BEGIN

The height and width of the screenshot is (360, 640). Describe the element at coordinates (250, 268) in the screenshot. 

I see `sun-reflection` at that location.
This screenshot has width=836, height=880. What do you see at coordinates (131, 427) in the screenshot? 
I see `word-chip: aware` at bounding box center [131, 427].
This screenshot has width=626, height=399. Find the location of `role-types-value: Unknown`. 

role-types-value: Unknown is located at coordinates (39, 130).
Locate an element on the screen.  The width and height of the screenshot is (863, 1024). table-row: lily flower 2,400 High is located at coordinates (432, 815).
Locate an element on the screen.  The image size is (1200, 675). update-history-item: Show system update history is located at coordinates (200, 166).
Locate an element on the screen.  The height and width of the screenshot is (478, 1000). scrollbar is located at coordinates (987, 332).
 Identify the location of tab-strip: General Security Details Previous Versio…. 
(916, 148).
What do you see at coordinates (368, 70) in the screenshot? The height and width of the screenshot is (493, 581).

END

Copy out all of the material above line for line, changing nothing.

[Response to the task]:
The height and width of the screenshot is (360, 640). Describe the element at coordinates (250, 268) in the screenshot. 

I see `sun-reflection` at that location.
This screenshot has width=836, height=880. What do you see at coordinates (131, 427) in the screenshot? 
I see `word-chip: aware` at bounding box center [131, 427].
This screenshot has width=626, height=399. Find the location of `role-types-value: Unknown`. 

role-types-value: Unknown is located at coordinates (39, 130).
Locate an element on the screen.  The width and height of the screenshot is (863, 1024). table-row: lily flower 2,400 High is located at coordinates (432, 815).
Locate an element on the screen.  The image size is (1200, 675). update-history-item: Show system update history is located at coordinates (200, 166).
Locate an element on the screen.  The height and width of the screenshot is (478, 1000). scrollbar is located at coordinates (987, 332).
 Identify the location of tab-strip: General Security Details Previous Versio…. 
(916, 148).
What do you see at coordinates (368, 70) in the screenshot? The height and width of the screenshot is (493, 581).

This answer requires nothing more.